The Cooking Web App backend is a high-performance, Serverless Micro-services ecosystem built on AWS. It is designed for maximum scalability while maintaining a clean separation of concerns through a layered architectural pattern.

Request/Response Lifecycle

Every request follows a standardized journey through the system:

  1. Ingress: The request hits Amazon API Gateway.
  2. Authentication: The Cognito Authorizer validates the JWT token in the Authorization header.
  3. Bypass (Local): If running locally (AWS_SAM_LOCAL), the handler bypasses Cognito and uses a mock user ID (USER#LOCAL_TEST_ID).
  4. Routing: The specific Lambda Handler receives the event, parses the httpMethod and pathParameters, and routes to the appropriate service method.
  5. Business Logic: The Service Layer executes domain logic, validates input (e.g., weekDay range), and coordinates between different repositories.
  6. Data Access: The Repository Layer interacts with DynamoDB using the AWS SDK V3.
  7. Exit: A standardized response is built using the buildResponse utility, ensuring consistent CORS headers and JSON formatting.

Modular Layered Pattern

The codebase is strictly organized to ensure maintainability:

  • Handlers (/src/handlers): The "entry points". They are lean and only handle HTTP-related concerns (parsing, status codes).
  • Services (/src/services): The "brain". This is where business rules live.

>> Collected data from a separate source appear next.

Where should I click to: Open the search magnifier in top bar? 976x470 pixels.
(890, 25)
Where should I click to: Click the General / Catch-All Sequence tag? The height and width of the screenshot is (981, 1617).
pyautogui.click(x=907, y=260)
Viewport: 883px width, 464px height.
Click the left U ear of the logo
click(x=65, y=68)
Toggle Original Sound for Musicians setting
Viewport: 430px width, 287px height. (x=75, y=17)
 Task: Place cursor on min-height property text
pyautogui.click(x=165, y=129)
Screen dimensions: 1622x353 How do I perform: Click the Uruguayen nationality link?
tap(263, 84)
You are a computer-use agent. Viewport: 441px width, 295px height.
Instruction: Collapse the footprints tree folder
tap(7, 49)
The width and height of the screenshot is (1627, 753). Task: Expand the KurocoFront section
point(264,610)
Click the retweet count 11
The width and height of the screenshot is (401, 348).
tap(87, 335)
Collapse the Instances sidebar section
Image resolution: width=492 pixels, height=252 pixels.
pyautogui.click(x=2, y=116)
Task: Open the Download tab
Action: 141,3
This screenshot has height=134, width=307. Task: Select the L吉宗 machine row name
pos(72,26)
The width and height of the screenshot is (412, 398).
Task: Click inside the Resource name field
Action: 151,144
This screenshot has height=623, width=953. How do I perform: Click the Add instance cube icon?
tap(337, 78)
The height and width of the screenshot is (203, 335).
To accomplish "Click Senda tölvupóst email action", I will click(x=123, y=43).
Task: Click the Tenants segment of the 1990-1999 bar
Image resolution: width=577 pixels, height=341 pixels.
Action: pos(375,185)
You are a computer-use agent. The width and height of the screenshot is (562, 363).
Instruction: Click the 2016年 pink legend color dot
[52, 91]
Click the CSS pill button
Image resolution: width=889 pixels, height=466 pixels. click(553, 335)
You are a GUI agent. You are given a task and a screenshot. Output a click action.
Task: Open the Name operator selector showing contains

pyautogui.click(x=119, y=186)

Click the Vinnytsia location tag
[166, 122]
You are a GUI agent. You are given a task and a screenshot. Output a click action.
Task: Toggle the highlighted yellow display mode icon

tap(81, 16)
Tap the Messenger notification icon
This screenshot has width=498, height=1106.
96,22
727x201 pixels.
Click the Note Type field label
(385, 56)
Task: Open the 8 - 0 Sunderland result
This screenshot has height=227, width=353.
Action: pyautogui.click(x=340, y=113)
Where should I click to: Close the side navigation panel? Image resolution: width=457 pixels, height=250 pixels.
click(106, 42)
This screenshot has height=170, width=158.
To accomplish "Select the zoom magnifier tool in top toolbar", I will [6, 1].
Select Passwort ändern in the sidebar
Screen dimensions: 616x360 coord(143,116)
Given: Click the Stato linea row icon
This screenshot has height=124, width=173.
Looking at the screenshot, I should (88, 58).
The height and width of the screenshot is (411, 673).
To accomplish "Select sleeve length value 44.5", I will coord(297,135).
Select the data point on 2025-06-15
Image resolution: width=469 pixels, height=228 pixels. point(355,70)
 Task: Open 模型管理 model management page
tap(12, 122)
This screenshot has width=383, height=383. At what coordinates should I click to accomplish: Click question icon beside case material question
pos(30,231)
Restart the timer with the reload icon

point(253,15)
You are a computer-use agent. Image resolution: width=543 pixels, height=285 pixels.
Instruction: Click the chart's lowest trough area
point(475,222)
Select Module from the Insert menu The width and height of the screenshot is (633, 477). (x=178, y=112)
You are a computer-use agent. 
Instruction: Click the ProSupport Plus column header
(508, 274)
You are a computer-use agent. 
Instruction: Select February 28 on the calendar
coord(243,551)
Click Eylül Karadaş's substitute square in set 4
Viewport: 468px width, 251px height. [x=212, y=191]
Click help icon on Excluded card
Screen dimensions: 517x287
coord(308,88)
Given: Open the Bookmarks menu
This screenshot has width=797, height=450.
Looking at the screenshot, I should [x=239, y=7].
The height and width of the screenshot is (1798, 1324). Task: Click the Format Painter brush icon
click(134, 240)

Services are reusable and independent of the transport layer (HTTP/Events).
  • Repositories (/src/repositories): The "data gatekeepers". They abstract DynamoDB complexities.
  • Entities (/src/entities): Define the structure of data as it exists in DynamoDB.
  • DTOs (/src/dto): Data Transfer Objects for specific cross-service communications (e.g., IA worker payloads).

Single-Table Design (DynamoDB)

We use a single DynamoDB table (CookingAppData) to store all application entities. This minimizes round-trips and simplifies resource management.

Identity Pattern

  • Partition Key (PK): USER#<cognito_sub_guid>
  • Sort Key (SK): Used for item typing and relationships.

SK Mapping Table

Entity SK Pattern Example
Meal MEAL#<timestamp_id> MEAL#1710765432000
Grocery Item GROCERY#<id> GROCERY#1710765432000_1
User Preference PREFERENCES PREFERENCES
Current Plan CURRENT_PLAN CURRENT_PLAN
Background Task TASK#<task_id> TASK#abc-123
Generation Counter COUNTER#<date> COUNTER#2024-03-22

Specialized Worker Pattern (Async AI)

For long-running tasks like AI generation, we use an Asynchronous Worker Pattern:

  1. The User requests a generation (e.g., /groceries/generate).
  2. The Main Lambda creates a TASK record in DynamoDB with status 0 (Running) and returns the taskID immediately.
  3. The Main Lambda invokes the Worker Lambda asynchronously.
  4. The Worker Lambda communicates with Amazon Bedrock, processes the result, updates the database, and finally marks the TASK as 1 (Completed) or -1 (Failed).
  5. The Frontend polls the /tasks/{taskID} endpoint to track progress.

Local Development & Mocking

The system detects environmental flags to facilitate development:

  • AWS_SAM_LOCAL: Bypasses Cognito authentication.